The conservation department “continues to engage in efforts to expand Global’s outreach to the community, which will include a public participation plan,” Thomas Mailey, an agency spokesman, said in an e-mail.
Residents of Richmond, a city of 100,000 people 12 miles (19.3 kilometers)across the bay from San Francisco, say they learned from a local television report that 100-car, crude-toting trains were being unloaded at a local rail yard. Regional regulators approved the shipments without public notice four days after the Quebec disaster.
The transfer of thousands of barrels of crude didn’t increase air pollution so public notice wasn’t needed, regulators said, noting they only have authority to review emissions from the facility. The town’s fire marshal said he wasn’t immediately told about the crude shipments either.
“I had noticed there was a significant increase in tank cars,” said Richmond resident Andrew Butt, an architect with children attending a school located a few blocks from the train tracks who is also the son of the city’s new mayor, Tom Butt. “But by and large most people were completely in the dark.”
The Bay Area Air Quality Management District, which handles thousands of permits a year for everything from dry cleaners, auto body shops and gas stations to refineries and power plants, gave approval to two permits, one each in 2013 and 2014, for Kinder Morgan. That allowed the fourth-largest U.S. energy company to unload crude at a former ethanol transloading rail yard in Richmond, home to Chevron Corp.’s oil refinery, the third largest in the state.
Kinder Morgan holds the permit on the 10-acre rail yard and loads crude onto trucks bound for Tesoro Corp.’s Martinez refinery 20 miles further up the bay.
Earthjustice and other groups sued the air district in March, alleging that while regulators’ initial evaluation of Kinder Morgan’s 2013 permit called for stringent monitoring of the facility, agency engineers twice re-evaluated it, modified its conditions and changed oversight requirements after the company sought revisions. That should have triggered an environmental review and public notice, the groups said in the state-court complaint in San Francisco.
‘Pattern of Collusion’
“What we see in California is a pattern of collusion between the air districts and the industry to rush through these crude-by-rail projects without any public notice or environmental review,” said Stacey Geis, a former federal prosecutor who is managing attorney for Earthjustice in San Francisco. “It is disturbing to see the agencies tasked to ensure the health and safety or our communities are instead conspiring with this industry to bring these dangerous bomb trains to our neighborhoods without the public ever knowing.”
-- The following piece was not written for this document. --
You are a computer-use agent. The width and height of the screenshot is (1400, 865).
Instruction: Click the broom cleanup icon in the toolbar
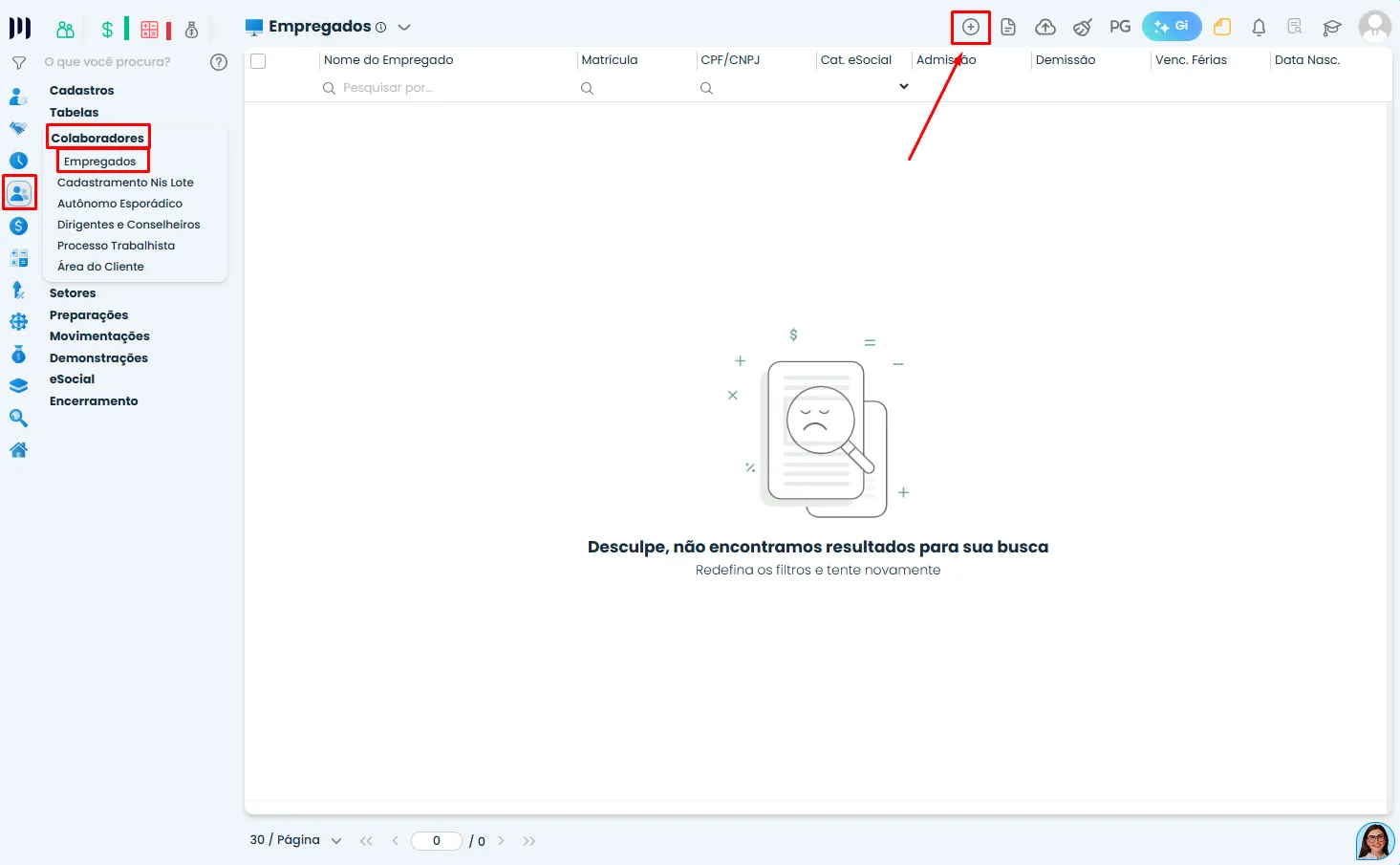click(x=1082, y=27)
Earthjustice has appealed the judge’s ruling dismissing its challenge to the Richmond project. Richard Wheatley, a spokesman for Houston-based Kinder Morgan, declined to comment, citing the pending litigation.
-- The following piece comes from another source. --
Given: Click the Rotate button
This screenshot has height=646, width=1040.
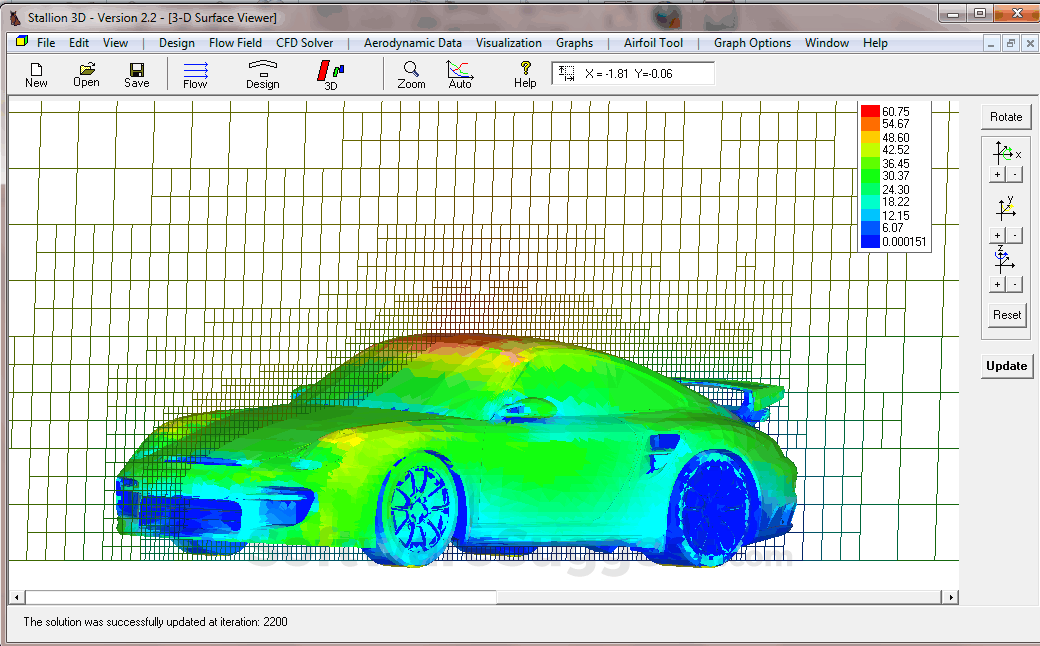Looking at the screenshot, I should 1006,116.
Ralph Borrmann, a spokesman for the air district, said the agency isn’t required to tell fire officials and other first responders about such permits.
“It puts us on the hot seat,” Sandy Crockett, an attorney for the air district, said in a phone interview. “We share the concerns about railroad safety, but we are an air quality agency, with expertise in air quality and air pollution, not rail safety.”
California state Senator Jerry Hill, a Democrat from the San Francisco suburb of San Mateo, said the state should have more authority to play a bigger role in overseeing railroad safety and ensuring that communities and emergency first responders are notified about trains carrying crude.
“Everyone is finding out after the fact,” Hill said in a phone interview. “We are playing catch up in terms of our preparation. It’s not acceptable.”
The Albany case is Benton v. New York State Department of Environmental Conservation, 3010-14, Supreme Court of New York, County of Albany.
The Richmond case is Communities for a Better Environment v. Bay Area Air Quality Management District, CPF14513557, Superior Court of California, County of San Francisco.